WHAT YOU NEED TO DO:
Please return every line in the entries below with the word "Dead" in it.

Start of EXTRACTED MATERIAL

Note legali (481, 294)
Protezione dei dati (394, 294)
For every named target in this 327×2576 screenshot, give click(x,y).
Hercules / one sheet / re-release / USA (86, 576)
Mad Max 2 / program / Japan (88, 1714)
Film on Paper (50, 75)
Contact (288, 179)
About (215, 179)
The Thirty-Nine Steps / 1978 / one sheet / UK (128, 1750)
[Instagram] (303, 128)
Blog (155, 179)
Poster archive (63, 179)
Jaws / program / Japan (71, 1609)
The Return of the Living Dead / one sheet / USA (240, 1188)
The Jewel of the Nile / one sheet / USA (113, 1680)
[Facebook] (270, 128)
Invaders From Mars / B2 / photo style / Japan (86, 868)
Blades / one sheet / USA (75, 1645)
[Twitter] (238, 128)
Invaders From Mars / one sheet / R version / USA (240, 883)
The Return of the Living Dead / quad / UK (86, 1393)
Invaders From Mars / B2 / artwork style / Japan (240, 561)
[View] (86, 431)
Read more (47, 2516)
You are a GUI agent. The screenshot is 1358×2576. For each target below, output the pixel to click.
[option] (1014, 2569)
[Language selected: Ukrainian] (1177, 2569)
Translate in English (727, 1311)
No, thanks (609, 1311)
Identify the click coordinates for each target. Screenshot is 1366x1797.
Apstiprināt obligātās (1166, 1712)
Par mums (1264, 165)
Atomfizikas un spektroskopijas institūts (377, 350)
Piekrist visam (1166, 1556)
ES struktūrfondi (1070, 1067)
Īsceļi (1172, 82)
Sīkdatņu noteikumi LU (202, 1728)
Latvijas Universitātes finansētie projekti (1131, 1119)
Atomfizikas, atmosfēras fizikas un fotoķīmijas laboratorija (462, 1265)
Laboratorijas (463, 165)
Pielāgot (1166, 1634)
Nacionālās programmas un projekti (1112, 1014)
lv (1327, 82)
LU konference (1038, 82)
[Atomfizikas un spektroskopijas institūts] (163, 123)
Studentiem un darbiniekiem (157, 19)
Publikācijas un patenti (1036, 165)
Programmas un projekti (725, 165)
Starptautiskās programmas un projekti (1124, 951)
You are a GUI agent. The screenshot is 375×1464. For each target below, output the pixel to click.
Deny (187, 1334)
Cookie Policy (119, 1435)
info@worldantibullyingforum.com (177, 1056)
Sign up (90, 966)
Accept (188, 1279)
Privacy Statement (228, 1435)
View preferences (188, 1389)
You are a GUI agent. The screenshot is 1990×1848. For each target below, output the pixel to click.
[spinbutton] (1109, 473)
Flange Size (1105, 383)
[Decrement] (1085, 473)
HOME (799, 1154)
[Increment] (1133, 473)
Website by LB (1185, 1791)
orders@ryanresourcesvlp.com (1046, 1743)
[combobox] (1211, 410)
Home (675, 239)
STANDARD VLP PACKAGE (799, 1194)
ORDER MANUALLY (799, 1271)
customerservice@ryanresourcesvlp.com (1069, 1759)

End of EXTRACTED MATERIAL

RESPONSE TO THIS TASK:
The Return of the Living Dead / one sheet / USA (240, 1188)
The Return of the Living Dead / quad / UK (86, 1393)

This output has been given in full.